A high potential organophosphorus pesticide-degrading enzyme from a newly characterized, Pseudomonas aeruginosa NL01

Twenty seven bacterial isolates were obtained from diazinon-treated agricultural soils in North of Iran and amongst them, an isolate was found to grow in the mineral salt agar plates supplemented with diazinon at concentration of 200 mg L −1 as the sole carbon source. The bacterial isolate was identified by 16S rRNA gene sequence as Pseudomonas aeruginosa NL01. A 36 kDa organophosphorus hydrolase (OPH) enzyme, designated as OPH NL07, was purified by DEAE sepharose column chromatography.

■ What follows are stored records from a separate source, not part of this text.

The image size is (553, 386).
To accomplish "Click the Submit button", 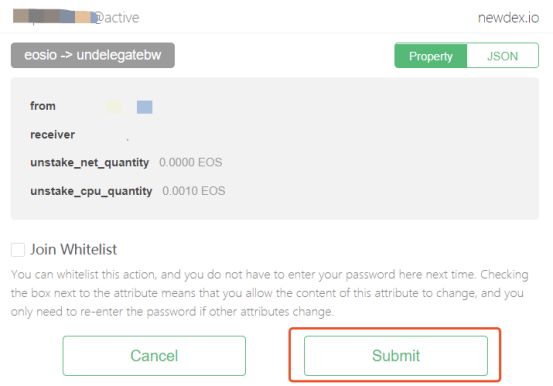I will [x=396, y=356].
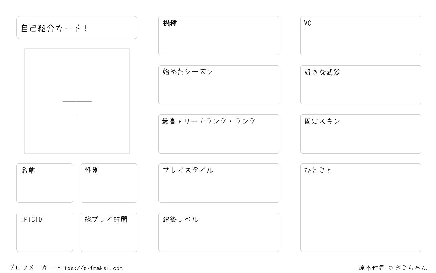Click the 原本作者 さきこちゃん credit text
The width and height of the screenshot is (436, 273).
tap(393, 268)
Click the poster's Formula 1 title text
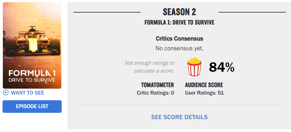291x132 pixels. tap(32, 74)
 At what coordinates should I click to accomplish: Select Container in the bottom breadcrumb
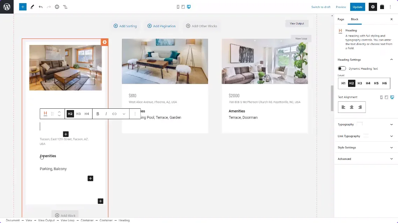tap(87, 220)
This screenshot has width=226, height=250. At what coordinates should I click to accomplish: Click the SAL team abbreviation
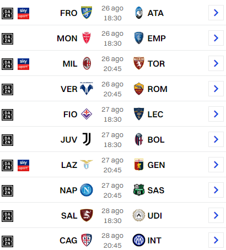coord(69,216)
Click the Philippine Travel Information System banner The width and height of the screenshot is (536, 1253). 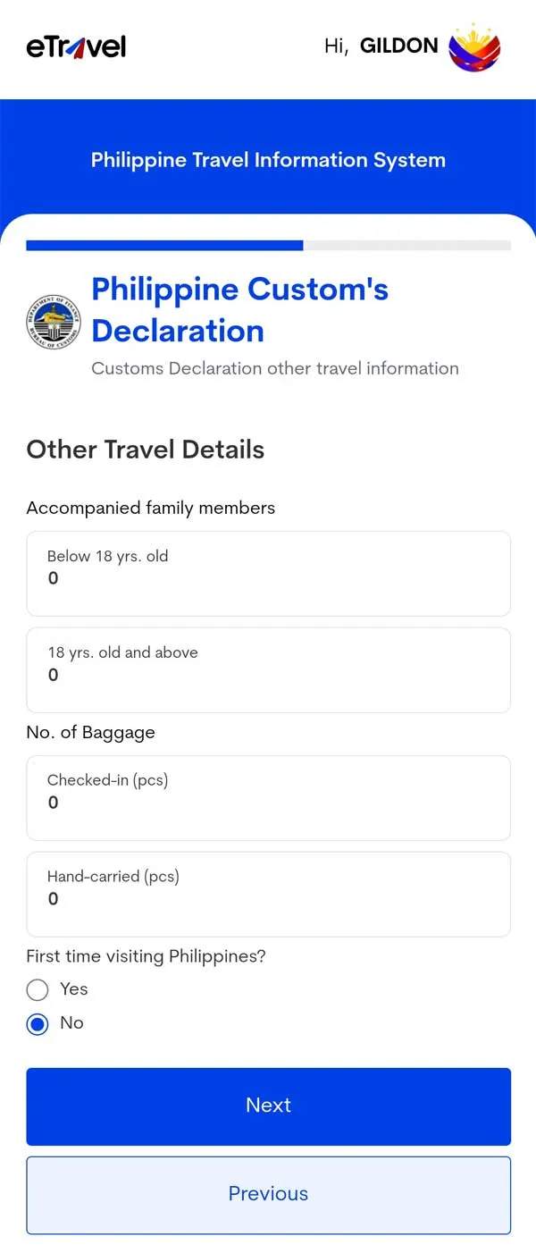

The purified enzyme showed a single band on SDS-PAGE. The Michaelis constant (Km) and maximal velocity (Vmax) values of enzyme for paraoxon as substrate were 10 µM and 66.67 µM/min, respectively. The effect of pH and temperature on enzyme activity indicated that the OPH NL07 had the highest activity at pH 8 and was active at a range of temperatures from 25 to 60°C, although, optimum temperature for enzyme activity was 37°C. Enzyme activity was enhanced by 1.28 and 1.09 fold in the presence of CoCl2 and CaCl2, each at 2 mM, while addition of ZnCl2, MgCl2, FeCl3, SDS and EDTA, each at 2 mM inhibited the enzyme by 0.93, 0.92, 0.51, 0.06 and 0.00 fold, respectively. The OPH NL07 seems to be suitable as biocatalyst for practical use in bioremediation of organophosphorus pesticides (OPs)-contaminated soils.   Key words: Diazinon, organophosphorus pesticides, organophosphorus hydrolase,Pseudomonas aeruginosa.